Work to complete: When a line below contains the string "button", show that line.
Data in this exercise Start Marker
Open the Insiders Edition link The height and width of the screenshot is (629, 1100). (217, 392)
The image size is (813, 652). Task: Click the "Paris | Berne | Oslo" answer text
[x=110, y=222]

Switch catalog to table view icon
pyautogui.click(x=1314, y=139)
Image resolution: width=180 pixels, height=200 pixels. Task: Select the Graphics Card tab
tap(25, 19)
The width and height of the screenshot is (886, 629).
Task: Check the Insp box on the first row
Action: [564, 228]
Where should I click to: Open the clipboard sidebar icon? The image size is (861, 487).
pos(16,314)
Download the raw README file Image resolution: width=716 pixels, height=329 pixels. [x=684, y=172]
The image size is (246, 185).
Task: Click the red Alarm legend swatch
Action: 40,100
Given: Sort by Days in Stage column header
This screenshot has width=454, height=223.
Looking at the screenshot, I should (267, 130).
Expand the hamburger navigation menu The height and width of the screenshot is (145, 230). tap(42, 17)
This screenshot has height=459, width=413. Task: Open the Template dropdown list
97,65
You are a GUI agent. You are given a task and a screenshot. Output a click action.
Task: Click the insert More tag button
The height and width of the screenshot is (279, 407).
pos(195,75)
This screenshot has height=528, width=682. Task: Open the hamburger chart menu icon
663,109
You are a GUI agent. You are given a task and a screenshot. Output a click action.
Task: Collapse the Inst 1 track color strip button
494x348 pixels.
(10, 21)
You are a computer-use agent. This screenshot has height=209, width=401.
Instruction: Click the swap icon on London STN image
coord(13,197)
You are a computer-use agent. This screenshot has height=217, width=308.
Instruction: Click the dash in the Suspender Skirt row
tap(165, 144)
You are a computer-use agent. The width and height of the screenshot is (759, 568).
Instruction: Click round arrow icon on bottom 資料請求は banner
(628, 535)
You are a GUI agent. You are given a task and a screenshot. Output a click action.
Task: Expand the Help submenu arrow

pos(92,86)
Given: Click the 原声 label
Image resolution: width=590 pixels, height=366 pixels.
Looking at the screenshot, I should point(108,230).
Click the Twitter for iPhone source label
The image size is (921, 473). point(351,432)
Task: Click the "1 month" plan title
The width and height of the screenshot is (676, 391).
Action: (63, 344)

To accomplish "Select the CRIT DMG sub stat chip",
Data in this exercise End Marker
Written response:
Task: Click the insert More tag button
Task: Collapse the Inst 1 track color strip button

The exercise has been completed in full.